1. A computer-implemented method of providing secure communication between a first device and a second device, the method comprising: the first device and the second device connecting to a server via a secure communication channel; generating encryption keys for the first device; generating encryption keys for the second device; transferring data relating to the encryption keys for the first device to the second device via the server in the secure communication channel; transferring data relating to the encryption keys for the second device to the first device via the server in the secure communication channel; generating peer-to-peer connection information for the first device and encrypting the peer-to-peer connection information for the first device using the data relating to the encryption keys for the second device; generating peer-to-peer connection information for the second device and encrypting the peer-to-peer connection information for the second device using the data relating to the encryption keys for the first device; transferring the encrypted peer-to-peer connection information for the first device to the second device via the server in the secure communication channel; transferring the encrypted peer-to-peer connection information for the second device to the first device via the server in the secure communication channel; the first device decrypting the encrypted peer-to-peer connection information for the second device; the second device decrypting the encrypted peer-to-peer connection information for the first device; the first device and the second device using the decrypted peer-to-peer connection information for the first device and the decrypted peer-to-peer connection information for the second device to open a peer-to-peer connection in the secure communication channel; and the first device and the second device exchanging data via the peer-to-peer connection.

2. The method according to claim 1 further comprising: the first or the second device including a security code in data transferred to the second or the first device, respectively, and the first or the second device checking for inclusion of the security code in the transferred data and only preforming further steps on the data if the security code is included in the data.
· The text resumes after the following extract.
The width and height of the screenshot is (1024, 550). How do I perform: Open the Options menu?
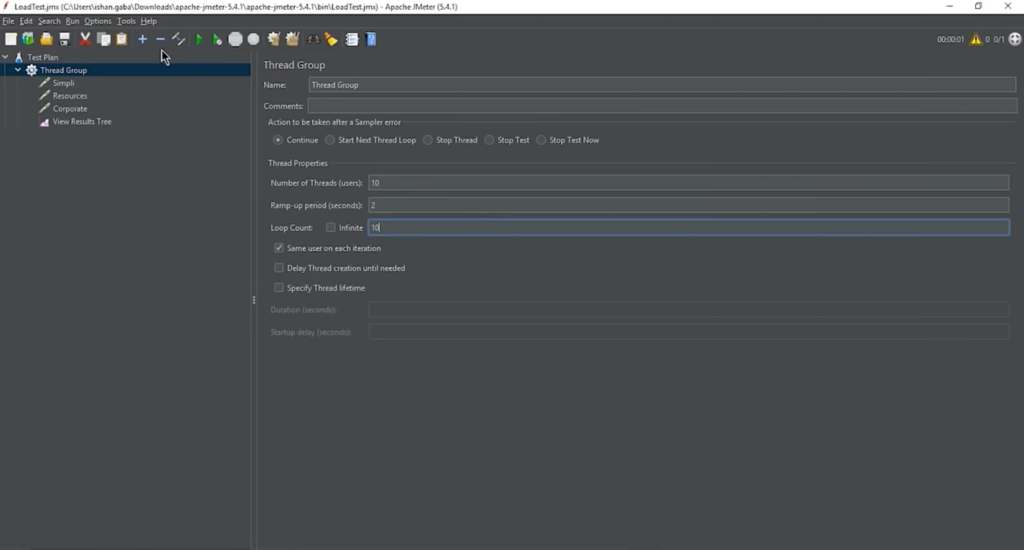click(97, 21)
3. The method according to claim 2, wherein the security code is included in the data relating to the encryption keys for the first and the second device, the security code is included in the encrypted peer-to-peer connection information for the first or second device, and the security code is included in the data exchanged with the first or second device via the peer-to-peer connection.

4. The method according to claim 3, wherein the first or the second device is configured to add the security code to a beginning and/or an end of the data.

5. The method according to claim 1 further comprising: deleting the encryption keys for the first device and/or the encryption keys for the second device after the exchanging of data has ended.

6. The method according to claim 1, wherein the encryption keys for each of the first device and the second device comprise a public key and a private key, and wherein the transferred data relating to the encryption keys for the first and the second device each comprise the public key for the first or second device, respectively.

7. The method according to claim 1, wherein the peer connection information for the first and the second device comprises Session Description Protocol, SDP, information and Interactive Connectivity Establishment, ICE, information.

8. The method according to claim 1, further comprising: the server notifying, via the secure communication channel, the second device of the first device requesting to communicate with the second device, and the server notifying the first device of acceptance of the communication request by the second device via the secure communication channel.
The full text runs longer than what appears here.